** Exercise task **
Please write out the part of the tricky door thread that opens with "not yet. I'll" and closes with "provide opening clearance.", putting "trim" in place of "moulding".

** Reading passage **
* start *

# tricky door setup



## daily (May 27, 2009)

Hello,
I don't know if anyone has any interest in this, but here is the situation. In a house I am renovating, I am installing vertical 1/2" v-groove above a chair rail (2'' wide)with a beaded 1x4 apron which sits above horizontal v-groove and finally beaded 1x6 base at the bottom. The problem is that the architecs want the door to the basement to match the wall surface and thus, the door will bind on itself when opening into the room. Of course the easy solution would be to swing it, but since it is a stairway, obviously an inswing is out of the equation. Does anyone know of any hinges that push out before swinging? Or any other set up that would allow the hinge point to be so far out that the door will not bind. Also, what ever hinge setup is used, they cannot be visible. any help would be greatly appreciated.
thanx
frank daily


----------



## firehawkmph (Apr 26, 2008)

Frank,
do you have some pics you can post? It would help in getting some answers for your problem. 
Mike Hawkins


----------



## daily (May 27, 2009)

not yet. I'll sketch it up tommorrow AM.


----------



## cabinetman (Jul 5, 2007)

*WELCOME TO THE FORUM*

If I understand your proposal, door casing usually spaces moulding far enough away to allow opening clearances. A detail I've used in tight situations is to 45 degree the vertical edge (chamfered) deep enough to provide opening clearance.

* end *

** Information shown **
* start *

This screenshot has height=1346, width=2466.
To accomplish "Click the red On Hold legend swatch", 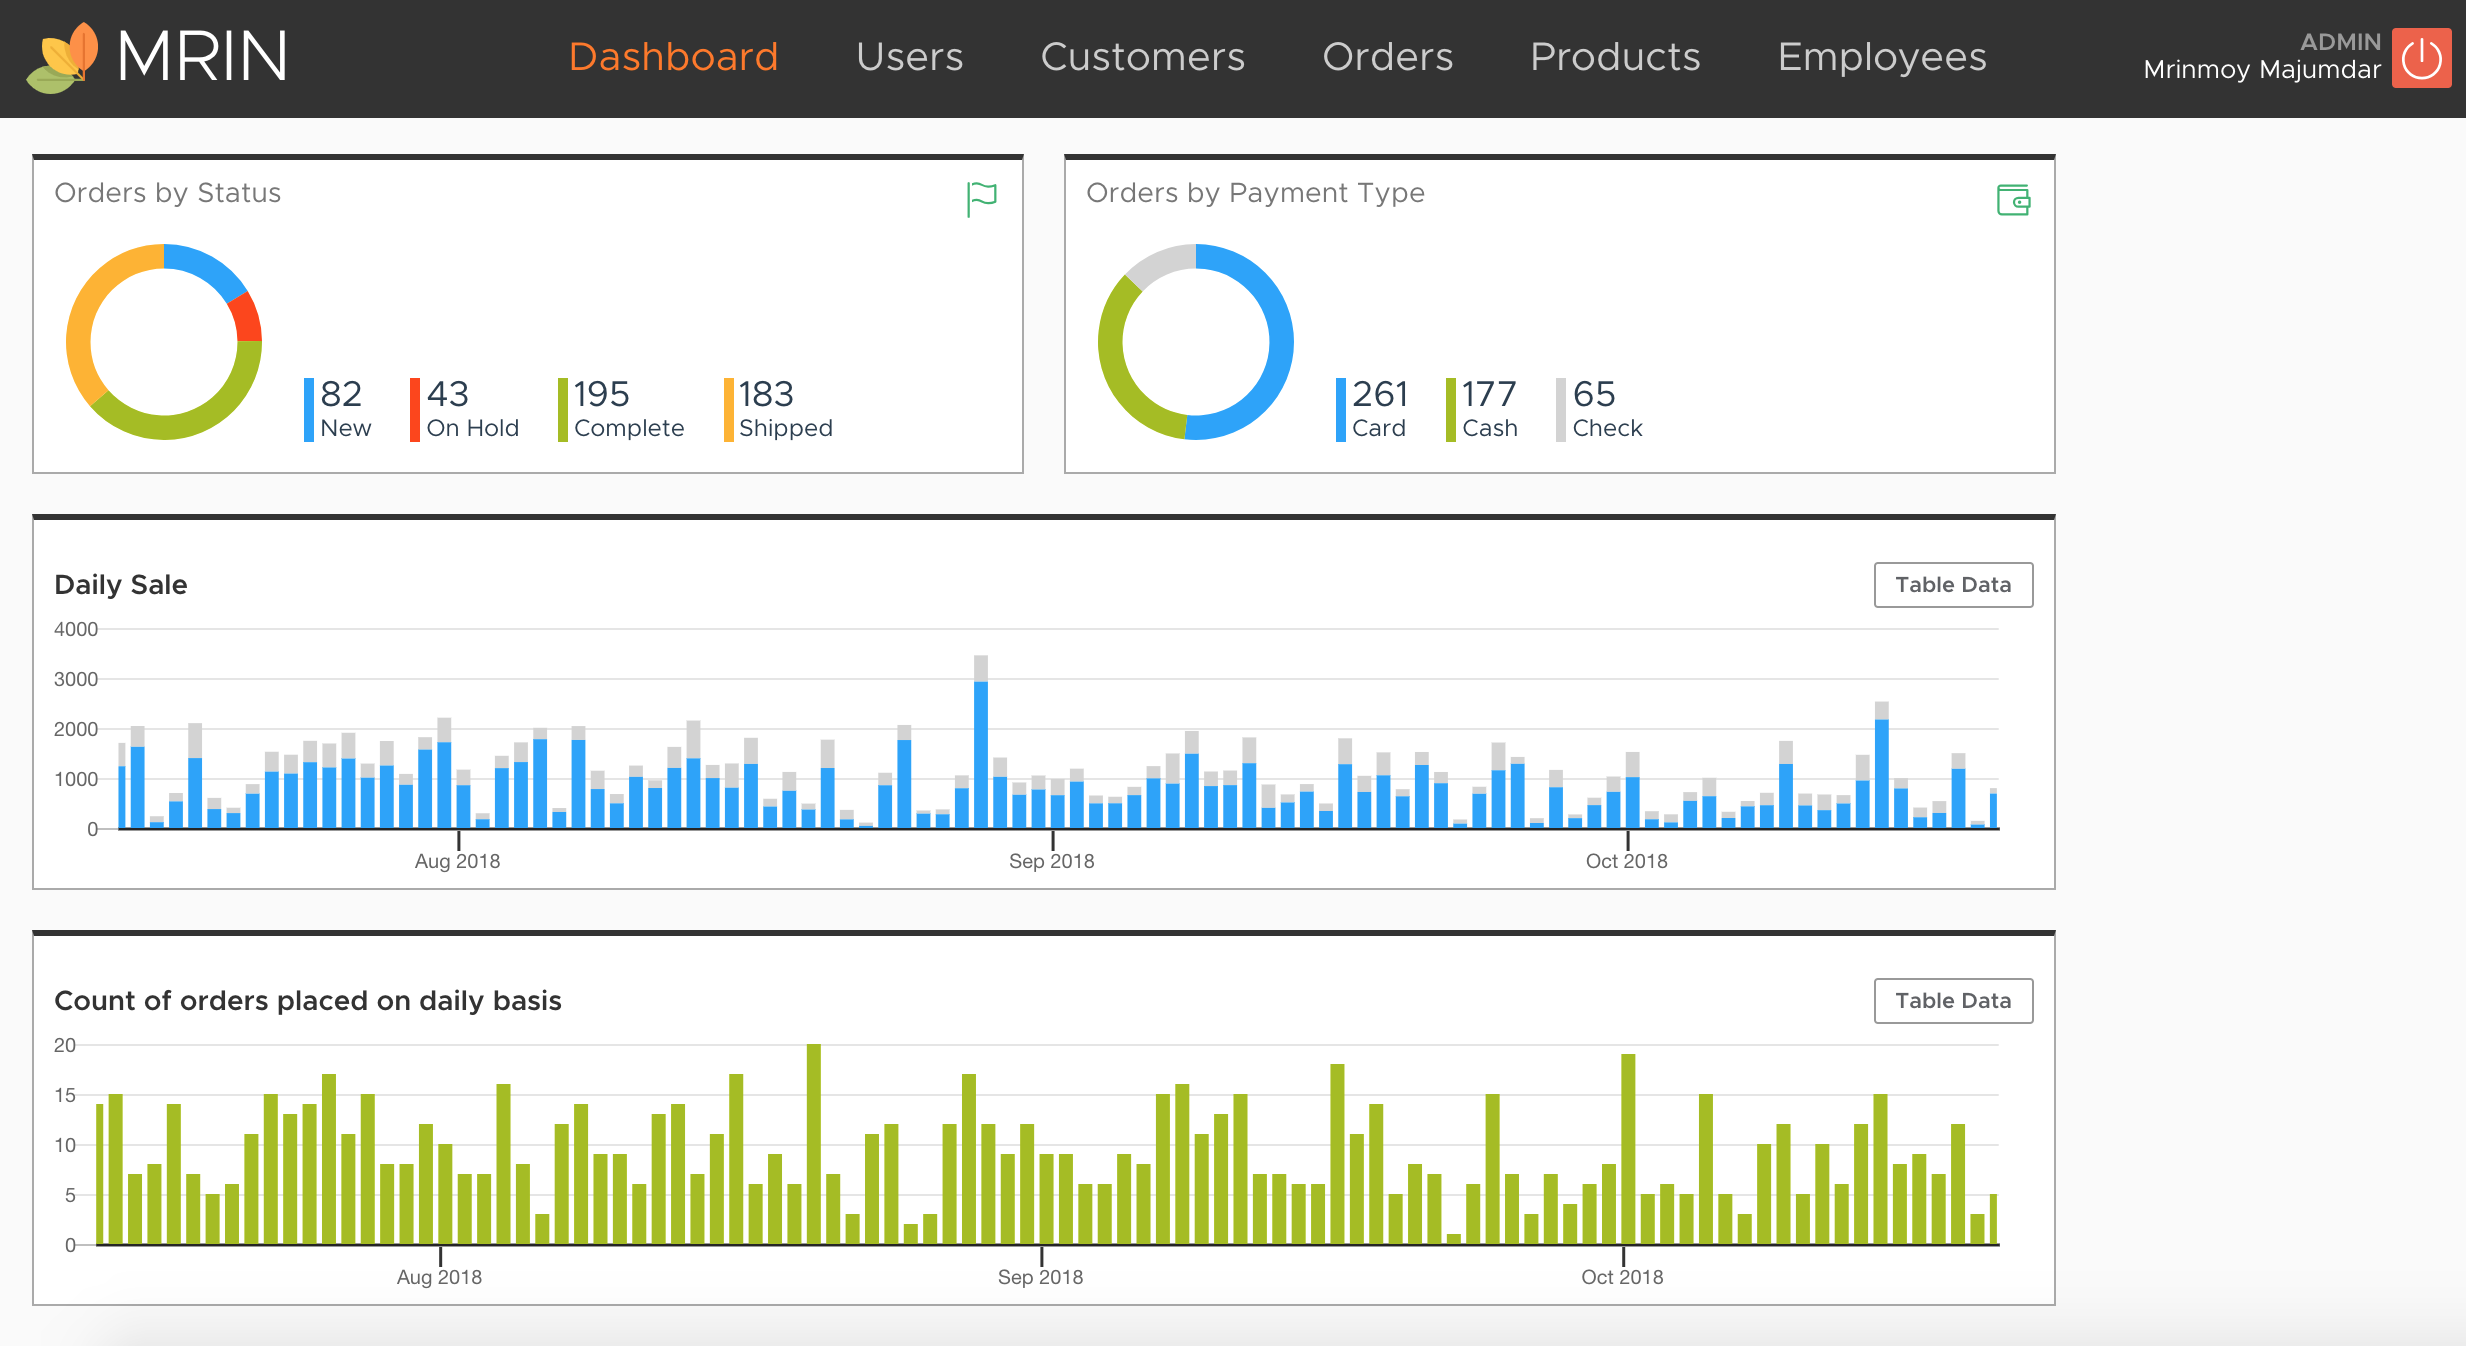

* end *

** Solution **
not yet. I'll sketch it up tommorrow AM.


----------



## cabinetman (Jul 5, 2007)

*WELCOME TO THE FORUM*

If I understand your proposal, door casing usually spaces trim far enough away to allow opening clearances. A detail I've used in tight situations is to 45 degree the vertical edge (chamfered) deep enough to provide opening clearance.